Photonics scientists at the Warsaw University of Technology (WUT; Warsaw, Poland), working in collaboration with innovation incubator ACTPHAST 4.0 and medical imaging company Italray (Scandicci, Florence, Italy), have developed a new algorithm that ‘autocorrects’ unclear, low-dose digital x-rays to generate a higher-contrast image, meaning young children can receive safer x-ray scans.
When having an x-ray or computed tomography (CT) scan, beams enter the body and ricochet around inside—or become ‘scattered.’ Given that the scatter signal interferes with the primary contrast of the patient’s physical features such as bones or organs, this scattering process creates ‘noise’ and leads to a loss in image quality, making resulting x-rays appear blurred.
The scatter, however, can be counteracted with an ‘antiscatter grid’—a metal plate made of lead strips to encourage parallel beams—improving the image contrast.

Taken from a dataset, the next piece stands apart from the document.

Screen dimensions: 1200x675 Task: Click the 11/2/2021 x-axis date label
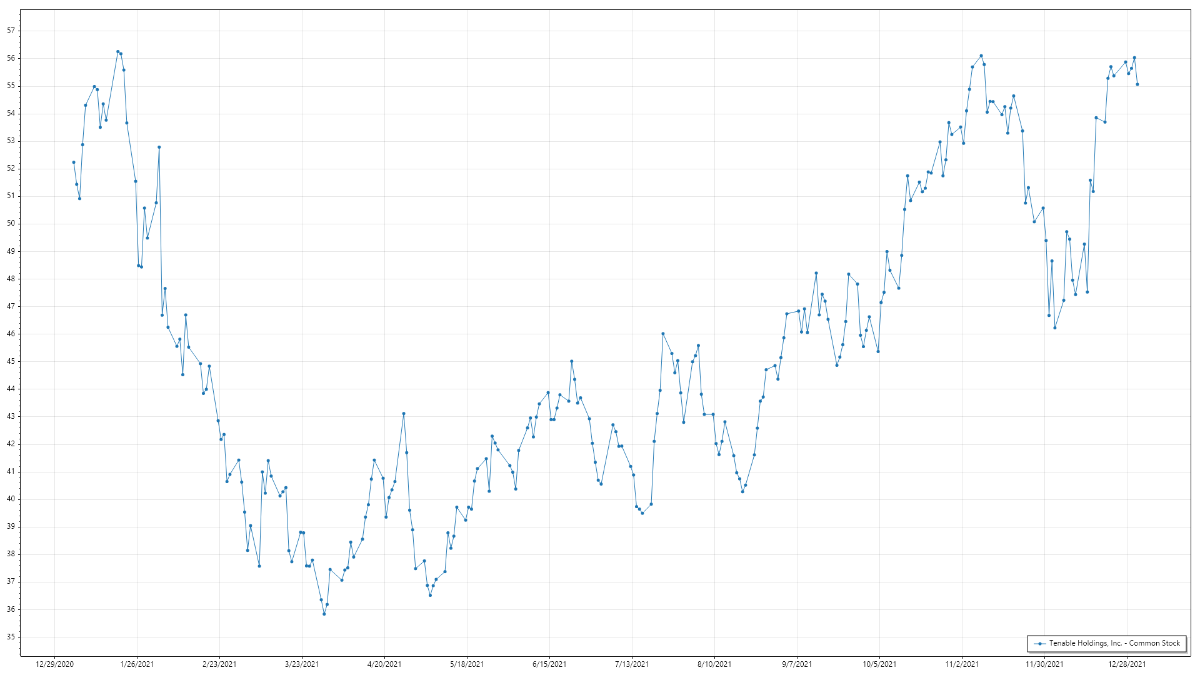[962, 664]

But, this grid normally requires a higher dose of x-rays, and can therefore be dangerous to small children.
X-rays can emit harmful ionizing radiation—high-energy particles that penetrate tissue to reveal internal organs and bone structures—which can damage DNA. While scientists have often sought to reduce this ionizing radiation, traditionally it has come at the expense of the type of detector and image resolution. Recognizing this, the team of scientists has been able to address the image quality problem as a result of scatter from the perspective of the acquired data and the digital image processing.
The research team’s method works by minimizing the scattering process by taking the original image and estimation of the scatter signal, explains Wojciech Krauze, the team’s project manager. By partially ‘reversing’ the scatter, the digital image processing algorithm is able to reduce the amount of noise signal, essentially ‘autocorrecting’ the blurred image instantly, he says.
“The result is a ‘scatter grid quality’ image without the need for an actual anti scatter grid,” Krauze says.